We will explore in particular proposals to restore public trust through minimum / maximum sentencing. Under this system, offenders would serve a minimum period in prison set as the minimum punishment by the judge in court. They would not be eligible for release before then. The judge would also set a maximum period, and offenders would have to earn any release before that point.
This will also give us the chance to look at whether we’ve got the balance right between ensuring a certain level of consistency in sentencing across the country, while giving judges the discretion they need to consider all the evidence they hear of the circumstances of the case. How far have sentencing guidelines been an aid to consistent justice and how far an over rigid response to the wide range of circumstances in individual cases?
I think it’s fair to say I’ve got rather more confidence in judicial discretion than my predecessors. The difference between a judge and a member of the public or a politician is that judges listen to hours and hours of evidence before they make a decision. They know far more about the detail of a case and the evil of the particular offender than we ever could just by reading the red tops.
Our assessment will look at community penalties as well as imprisonment. These are a crucial part of the sentencing framework. They can be a tough, effective way of making offenders turn away from crime and protecting the public. For years successive Governments have tried to make them tough and effective and the public are still not convinced that they are as effective as prison.
But those magistrates and judges among you know far better than I how – and indeed whether – we are getting nearer to the desirable goal now.
I want to hear the views of the judiciary and the citizen JPs who dispense justice in our magistrates’ courts.
When you have handed out community penalties, have you found them to be effective? If so, which ones? If not, why not? What was wrong with them?
Are all the orders you would like to impose available in your area? Which ones would you like to see more of? And which have you found to be most effective?
I’m afraid I certainly cannot promise that we will be investing vast amounts of money into non-custodial sentences across the country. This is simply not possible in the present crisis. But I would genuinely like to hear what those people most responsible for the punishment of crime think about how the system is working and how it needs to change.
If we can’t make necessary improvements now with the money available, we will think carefully about how we could encourage other partners to help – for instance yet again through the payment by results system I mentioned.
The reason I enjoy being in this office is because this is a serious subject. And I am charged with very serious responsibilities.
We are rightly proud of the justice system in this country, even if we are critical of many of the details. It is a crucial part of a safe and civilised society.
Spending more and more of other people’s money to try to prove that you are tackling a problem is a favourite habit of too many politicians. It is a bad habit that I have always tried to avoid. But spending less must not mean damaging criminal justice and if we are sophisticated and intelligent in what we do we will not cause harm.

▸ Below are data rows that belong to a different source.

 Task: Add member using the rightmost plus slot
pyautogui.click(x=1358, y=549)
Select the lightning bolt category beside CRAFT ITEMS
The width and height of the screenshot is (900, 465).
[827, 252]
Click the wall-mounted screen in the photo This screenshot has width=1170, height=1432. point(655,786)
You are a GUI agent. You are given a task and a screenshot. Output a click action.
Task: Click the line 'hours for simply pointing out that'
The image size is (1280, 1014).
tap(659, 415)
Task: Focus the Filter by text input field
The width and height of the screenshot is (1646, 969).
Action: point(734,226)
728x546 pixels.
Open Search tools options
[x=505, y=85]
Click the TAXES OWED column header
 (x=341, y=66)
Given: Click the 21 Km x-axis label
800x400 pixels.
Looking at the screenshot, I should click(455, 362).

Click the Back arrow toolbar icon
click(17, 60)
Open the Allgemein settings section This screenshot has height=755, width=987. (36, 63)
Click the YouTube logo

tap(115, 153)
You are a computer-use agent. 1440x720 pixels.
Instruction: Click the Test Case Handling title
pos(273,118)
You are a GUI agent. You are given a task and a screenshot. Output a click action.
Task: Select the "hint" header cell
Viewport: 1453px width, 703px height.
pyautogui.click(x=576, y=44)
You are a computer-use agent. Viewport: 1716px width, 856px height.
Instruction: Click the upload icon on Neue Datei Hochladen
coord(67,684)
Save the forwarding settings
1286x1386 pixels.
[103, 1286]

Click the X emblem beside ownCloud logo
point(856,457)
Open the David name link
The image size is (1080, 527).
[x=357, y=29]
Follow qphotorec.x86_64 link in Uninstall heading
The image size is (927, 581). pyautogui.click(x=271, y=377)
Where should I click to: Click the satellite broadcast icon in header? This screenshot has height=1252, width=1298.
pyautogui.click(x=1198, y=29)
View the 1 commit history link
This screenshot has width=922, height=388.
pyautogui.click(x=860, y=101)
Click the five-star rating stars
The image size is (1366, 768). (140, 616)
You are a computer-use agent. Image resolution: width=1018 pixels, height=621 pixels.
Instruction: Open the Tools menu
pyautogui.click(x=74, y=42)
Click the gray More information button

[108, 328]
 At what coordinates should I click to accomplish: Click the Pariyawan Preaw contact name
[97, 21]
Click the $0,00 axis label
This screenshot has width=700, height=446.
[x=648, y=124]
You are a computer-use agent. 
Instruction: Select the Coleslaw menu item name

In fact, we want to be so radical that we spend less and do things better at the same time. We want to improve the way we punish offenders and protect the public.
We will set out more detail in a Green Paper in the autumn to establish an effective and honest approach to sentencing and a radical new approach to rehabilitation. We hope it will lead to a coherent package of legislation in the second Parliamentary session.
Today marks a change of direction, a break with the past.
The failure of the past has been to use tough rhetoric and to avoid taking tough decisions that might prove unpopular. I am determined to make the right decisions. And I hope to deliver results that will deserve your support.